Immunofluorescence Staining and Confocal Microscopy
Indirect labeling methods were used to identify TDP-43 (C-terminal) (Proteintech, Rosemont, IL, USA; dilution 1:600), TDP-43 (Proteintech, Rosemont, IL, USA; dilution 1:1000), phosphorylated TDP-43 (pS409/410) (Cosmo Bio Co., Tokyo, Japan; dilution 1:200), and misfolded human SOD1 (C4F6) (MediMabs, Montréal, Québec, Canada; dilution 1:200), GFAP, choline acetyltransferase (ChAT), Iba-1, CD11b, IB4, and HB9 in iPSC-derived motor neurons. Motor neurons from the ventral horn of the lumbar spinal cord were stained for choline acetyltransferase (anti-ChAT; Millipore, MA, USA) as previously described [28, 52]. For confocal microscopy, the specimens were incubated for 1 h with DyLight 594 donkey anti-rabbit IgG antibody, DyLight 488 donkey anti-goat IgG antibody, and DyLight 488 donkey anti-mouse IgG antibody (Jackson ImmunoResearch, Baltimore Pike, PA, USA; 1:400) after the incubation of primary antibody. Images were analyzed using a Leica TCS SP8 confocal microscope (Leica Microsystems, Wetzlar, Germany). Preabsorption with excess target protein or omission of primary antibody was used to show antibody specificity and background generated from the detection assay.
Subcellular Fractionation
We used the commercially available NE-PER nuclear and cytoplasmic extraction reagent (Thermo Scientific, USA). Briefly, the wild-type and mutant NSC-34 cell pellets were washed with phosphate-buffered saline (PBS) and separated through centrifugation. The supernatant was discarded, and the pellet was resuspended in cytoplasmic extraction reagent (CER) I and vigorously vortexed. Subsequently, CER II was added, and the tube was vortexed for 10 s and then centrifuged for 4 min at 16,000 ×g. The supernatant was transferred as a cytoplasmic extraction. The insoluble fraction that contained the nuclear component was suspended in ice-cold nuclear extraction reagent (NER) and vortexed for 15 s every 10 min for a total of 40 min. After centrifugation, the supernatant was prepared for the nuclear fraction. The extraction was stored at − 80 °C until use.

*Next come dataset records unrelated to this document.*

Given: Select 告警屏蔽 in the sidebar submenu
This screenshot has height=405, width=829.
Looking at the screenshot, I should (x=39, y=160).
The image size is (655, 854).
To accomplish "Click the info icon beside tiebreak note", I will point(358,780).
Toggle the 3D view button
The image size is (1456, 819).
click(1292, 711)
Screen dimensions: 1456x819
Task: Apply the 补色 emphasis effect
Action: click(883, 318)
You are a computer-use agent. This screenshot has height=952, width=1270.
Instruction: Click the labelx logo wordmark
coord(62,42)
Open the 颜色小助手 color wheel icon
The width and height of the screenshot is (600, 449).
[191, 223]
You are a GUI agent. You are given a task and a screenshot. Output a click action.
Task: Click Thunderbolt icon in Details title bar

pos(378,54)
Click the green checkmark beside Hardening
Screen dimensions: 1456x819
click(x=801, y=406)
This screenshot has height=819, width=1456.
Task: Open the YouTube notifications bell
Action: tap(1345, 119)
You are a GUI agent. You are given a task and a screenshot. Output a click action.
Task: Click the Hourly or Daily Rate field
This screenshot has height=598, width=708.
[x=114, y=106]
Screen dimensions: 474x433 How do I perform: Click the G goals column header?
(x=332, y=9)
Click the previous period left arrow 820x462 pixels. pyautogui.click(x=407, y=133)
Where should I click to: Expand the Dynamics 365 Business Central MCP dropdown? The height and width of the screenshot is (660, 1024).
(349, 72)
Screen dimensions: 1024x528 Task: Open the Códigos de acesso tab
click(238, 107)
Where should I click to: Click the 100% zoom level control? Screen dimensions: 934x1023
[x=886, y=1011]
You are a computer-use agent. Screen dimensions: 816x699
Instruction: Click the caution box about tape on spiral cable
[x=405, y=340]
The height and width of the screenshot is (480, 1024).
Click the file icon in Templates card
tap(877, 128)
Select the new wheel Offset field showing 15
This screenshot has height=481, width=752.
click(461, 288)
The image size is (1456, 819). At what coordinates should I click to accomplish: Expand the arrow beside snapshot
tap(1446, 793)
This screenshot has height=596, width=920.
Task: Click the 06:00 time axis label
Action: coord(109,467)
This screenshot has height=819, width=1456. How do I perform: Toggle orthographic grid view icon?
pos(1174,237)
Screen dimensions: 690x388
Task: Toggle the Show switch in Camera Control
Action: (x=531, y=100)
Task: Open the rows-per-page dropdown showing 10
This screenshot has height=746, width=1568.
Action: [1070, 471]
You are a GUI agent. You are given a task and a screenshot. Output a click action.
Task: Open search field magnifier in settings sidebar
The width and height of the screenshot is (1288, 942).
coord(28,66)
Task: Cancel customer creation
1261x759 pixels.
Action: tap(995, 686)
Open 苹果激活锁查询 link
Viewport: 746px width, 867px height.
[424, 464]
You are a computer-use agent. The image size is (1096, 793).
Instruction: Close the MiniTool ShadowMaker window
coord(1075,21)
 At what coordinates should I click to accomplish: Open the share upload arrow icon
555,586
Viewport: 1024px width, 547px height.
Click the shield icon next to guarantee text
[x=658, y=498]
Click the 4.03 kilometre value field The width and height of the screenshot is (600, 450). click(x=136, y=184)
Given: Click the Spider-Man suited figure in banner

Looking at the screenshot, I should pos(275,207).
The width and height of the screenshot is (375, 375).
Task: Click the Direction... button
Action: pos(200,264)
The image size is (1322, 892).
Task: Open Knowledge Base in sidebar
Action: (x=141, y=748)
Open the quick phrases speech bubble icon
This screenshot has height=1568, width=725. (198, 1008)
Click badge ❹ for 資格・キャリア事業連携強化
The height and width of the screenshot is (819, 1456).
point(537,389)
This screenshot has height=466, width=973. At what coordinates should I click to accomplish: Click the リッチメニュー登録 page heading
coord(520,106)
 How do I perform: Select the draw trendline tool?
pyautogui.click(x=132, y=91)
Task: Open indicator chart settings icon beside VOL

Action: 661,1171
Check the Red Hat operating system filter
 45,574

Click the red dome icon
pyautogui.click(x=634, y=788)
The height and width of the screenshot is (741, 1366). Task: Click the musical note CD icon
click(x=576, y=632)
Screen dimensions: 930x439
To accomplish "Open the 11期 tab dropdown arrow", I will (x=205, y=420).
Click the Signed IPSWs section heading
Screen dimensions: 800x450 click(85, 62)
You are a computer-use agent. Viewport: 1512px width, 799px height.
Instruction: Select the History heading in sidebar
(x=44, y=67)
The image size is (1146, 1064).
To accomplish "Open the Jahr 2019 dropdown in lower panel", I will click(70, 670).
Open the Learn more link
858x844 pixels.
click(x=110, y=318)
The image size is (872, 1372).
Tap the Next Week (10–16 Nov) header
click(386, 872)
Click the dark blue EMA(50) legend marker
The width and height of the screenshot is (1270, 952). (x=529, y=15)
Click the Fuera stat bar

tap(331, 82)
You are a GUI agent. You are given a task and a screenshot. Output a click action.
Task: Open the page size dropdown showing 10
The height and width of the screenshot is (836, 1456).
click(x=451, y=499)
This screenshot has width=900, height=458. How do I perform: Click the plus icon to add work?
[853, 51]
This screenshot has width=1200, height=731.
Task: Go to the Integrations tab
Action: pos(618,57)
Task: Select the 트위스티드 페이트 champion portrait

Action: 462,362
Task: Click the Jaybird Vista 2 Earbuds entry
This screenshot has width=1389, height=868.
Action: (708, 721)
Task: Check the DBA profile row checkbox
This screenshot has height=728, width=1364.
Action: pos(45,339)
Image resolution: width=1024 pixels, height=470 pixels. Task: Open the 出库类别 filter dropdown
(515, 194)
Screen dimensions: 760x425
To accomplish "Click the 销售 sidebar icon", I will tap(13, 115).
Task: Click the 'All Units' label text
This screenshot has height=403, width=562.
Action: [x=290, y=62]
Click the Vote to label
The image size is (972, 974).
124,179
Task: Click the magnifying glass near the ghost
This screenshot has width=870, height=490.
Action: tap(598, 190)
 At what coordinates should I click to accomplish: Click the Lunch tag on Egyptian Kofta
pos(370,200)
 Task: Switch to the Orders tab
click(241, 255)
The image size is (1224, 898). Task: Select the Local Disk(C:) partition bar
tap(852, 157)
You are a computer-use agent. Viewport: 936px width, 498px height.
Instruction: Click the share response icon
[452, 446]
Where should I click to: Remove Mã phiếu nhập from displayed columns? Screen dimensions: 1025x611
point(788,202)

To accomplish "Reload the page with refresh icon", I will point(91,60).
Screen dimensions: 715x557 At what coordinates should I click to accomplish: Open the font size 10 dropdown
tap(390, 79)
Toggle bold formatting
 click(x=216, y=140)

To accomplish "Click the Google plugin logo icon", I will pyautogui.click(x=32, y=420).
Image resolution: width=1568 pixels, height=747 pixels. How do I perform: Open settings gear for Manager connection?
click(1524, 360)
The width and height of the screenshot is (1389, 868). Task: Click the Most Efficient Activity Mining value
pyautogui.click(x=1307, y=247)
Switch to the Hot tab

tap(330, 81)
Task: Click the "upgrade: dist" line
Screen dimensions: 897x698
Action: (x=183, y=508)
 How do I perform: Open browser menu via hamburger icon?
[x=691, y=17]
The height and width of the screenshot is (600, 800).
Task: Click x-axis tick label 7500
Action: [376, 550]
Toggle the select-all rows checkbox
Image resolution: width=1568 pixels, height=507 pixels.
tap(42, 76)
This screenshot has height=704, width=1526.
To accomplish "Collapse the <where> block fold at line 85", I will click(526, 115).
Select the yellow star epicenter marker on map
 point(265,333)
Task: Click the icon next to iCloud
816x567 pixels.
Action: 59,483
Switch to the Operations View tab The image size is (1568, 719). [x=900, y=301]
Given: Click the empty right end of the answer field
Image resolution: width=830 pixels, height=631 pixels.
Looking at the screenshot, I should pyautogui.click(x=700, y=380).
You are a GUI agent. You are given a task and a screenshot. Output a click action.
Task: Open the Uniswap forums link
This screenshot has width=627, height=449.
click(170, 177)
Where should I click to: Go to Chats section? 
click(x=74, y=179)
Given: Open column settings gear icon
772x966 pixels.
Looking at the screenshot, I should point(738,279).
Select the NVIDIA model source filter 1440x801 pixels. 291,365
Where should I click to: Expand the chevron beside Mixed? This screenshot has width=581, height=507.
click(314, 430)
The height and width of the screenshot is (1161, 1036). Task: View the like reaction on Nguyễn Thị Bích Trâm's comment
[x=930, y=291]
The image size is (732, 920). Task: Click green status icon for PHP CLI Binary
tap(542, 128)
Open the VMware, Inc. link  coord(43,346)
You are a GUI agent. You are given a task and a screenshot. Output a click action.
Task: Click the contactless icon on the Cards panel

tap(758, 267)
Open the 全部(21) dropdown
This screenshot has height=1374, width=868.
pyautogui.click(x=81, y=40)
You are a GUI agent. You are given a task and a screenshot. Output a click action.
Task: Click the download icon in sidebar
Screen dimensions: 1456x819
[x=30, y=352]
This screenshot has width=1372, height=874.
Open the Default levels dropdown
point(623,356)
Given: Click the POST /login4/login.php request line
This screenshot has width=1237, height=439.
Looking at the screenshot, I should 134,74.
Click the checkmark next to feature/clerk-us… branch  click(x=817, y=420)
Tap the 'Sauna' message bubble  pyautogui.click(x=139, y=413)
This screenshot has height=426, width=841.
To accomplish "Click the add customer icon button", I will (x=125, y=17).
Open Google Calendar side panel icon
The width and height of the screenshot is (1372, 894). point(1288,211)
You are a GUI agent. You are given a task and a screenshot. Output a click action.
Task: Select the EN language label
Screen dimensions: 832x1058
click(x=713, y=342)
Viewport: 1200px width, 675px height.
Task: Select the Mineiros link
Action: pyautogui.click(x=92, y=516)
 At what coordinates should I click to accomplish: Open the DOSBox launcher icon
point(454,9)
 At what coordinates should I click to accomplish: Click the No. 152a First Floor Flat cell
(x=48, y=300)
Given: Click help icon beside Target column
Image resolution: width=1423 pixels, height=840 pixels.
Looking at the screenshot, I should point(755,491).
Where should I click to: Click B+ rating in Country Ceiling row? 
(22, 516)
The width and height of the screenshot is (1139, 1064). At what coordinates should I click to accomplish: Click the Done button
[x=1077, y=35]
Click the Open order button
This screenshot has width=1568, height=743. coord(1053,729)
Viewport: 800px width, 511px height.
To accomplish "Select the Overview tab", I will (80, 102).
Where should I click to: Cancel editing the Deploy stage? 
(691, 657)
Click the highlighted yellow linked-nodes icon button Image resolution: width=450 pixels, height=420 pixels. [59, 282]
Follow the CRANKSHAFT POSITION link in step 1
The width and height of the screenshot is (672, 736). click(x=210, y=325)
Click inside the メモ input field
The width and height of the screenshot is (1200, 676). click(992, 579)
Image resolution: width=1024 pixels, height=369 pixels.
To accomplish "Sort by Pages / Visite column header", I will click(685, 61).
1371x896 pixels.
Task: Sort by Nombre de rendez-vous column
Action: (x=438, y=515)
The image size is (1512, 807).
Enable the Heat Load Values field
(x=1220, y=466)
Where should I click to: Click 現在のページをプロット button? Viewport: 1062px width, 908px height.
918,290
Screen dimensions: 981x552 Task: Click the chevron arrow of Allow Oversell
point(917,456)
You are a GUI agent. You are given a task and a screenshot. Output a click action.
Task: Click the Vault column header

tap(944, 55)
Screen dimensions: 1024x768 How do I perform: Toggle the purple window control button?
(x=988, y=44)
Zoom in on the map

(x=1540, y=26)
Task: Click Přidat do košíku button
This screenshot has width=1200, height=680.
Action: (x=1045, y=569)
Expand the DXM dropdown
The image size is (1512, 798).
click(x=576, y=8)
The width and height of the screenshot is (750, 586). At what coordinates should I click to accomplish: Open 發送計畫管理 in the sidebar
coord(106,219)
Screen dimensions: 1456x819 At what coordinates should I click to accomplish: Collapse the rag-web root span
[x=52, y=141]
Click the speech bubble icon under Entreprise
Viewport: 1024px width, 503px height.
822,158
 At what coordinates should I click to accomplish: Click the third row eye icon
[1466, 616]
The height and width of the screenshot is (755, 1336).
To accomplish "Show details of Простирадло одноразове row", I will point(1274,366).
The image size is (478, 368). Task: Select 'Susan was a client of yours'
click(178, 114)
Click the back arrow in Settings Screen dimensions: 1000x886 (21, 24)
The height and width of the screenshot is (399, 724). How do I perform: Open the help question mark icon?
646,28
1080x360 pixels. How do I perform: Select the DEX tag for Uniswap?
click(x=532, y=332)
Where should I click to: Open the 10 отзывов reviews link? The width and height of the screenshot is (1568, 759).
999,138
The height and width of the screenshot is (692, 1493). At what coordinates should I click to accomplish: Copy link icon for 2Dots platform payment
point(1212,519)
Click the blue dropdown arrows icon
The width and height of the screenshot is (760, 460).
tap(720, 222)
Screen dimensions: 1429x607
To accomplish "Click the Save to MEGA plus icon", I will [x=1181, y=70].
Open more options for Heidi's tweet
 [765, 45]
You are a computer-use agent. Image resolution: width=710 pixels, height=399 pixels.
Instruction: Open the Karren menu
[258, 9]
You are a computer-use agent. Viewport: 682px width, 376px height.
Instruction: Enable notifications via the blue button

Protein Extraction and Western Blot Analysis
The spinal cord from G93A transgenic mice were isolated, immediately frozen in a deep freezer (− 80 °C), as previously described [55, 56]. Cells cultured in a six-well plate were washed and harvested in PBS using a cell scraper. Protein extracts were isolated by RIPA buffer (Thermo, MA, USA) with protease inhibitors and phosphatase inhibitors added to the buffer (Roche, IN, USA). Each 30-mg protein sample was loaded on an SDS-PAGE gel and transferred onto a PVDF membrane. The blots were probed with primary antibodies for the following: β-actin (1:5000; Sigma, MO, USA), α-tubulin (1:2000; Santa Cruz, CA, USA), TDP-43 (C-terminal), TDP-43 (1:2000; Proteintech, Rosemont, IL, USA), phosphorylated TDP-43 (pS409/410) (1:1000; Cosmo Bio Co., Tokyo, Japan), and misfolded human SOD1 (C4F6) (MediMabs, Montréal, Québec, Canada; dilution 1:200), human SOD1 (1:1000; Cell Signaling), V5 (1:1000; Thermo, MA, USA), Flag (1:1000; Sigma, MO, USA), GFP (1:5000; Rockland, Limerick, PA, USA), and cleaved caspase-3 (1:1000; Cell Signaling). Subsequently, the blots were treated with horseradish peroxidase-conjugated secondary antibodies (anti-mouse, rabbit or goat, 1:5000; GE Healthcare) and imaged using a chemiluminescent kit (Thermo, MA, USA). Membranes were then probed for β-actin or α-tubulin as a loading control. The densitometry of protein intensity was performed using an image analyzer (LAS-3000; Fuji, Tokyo, Japan).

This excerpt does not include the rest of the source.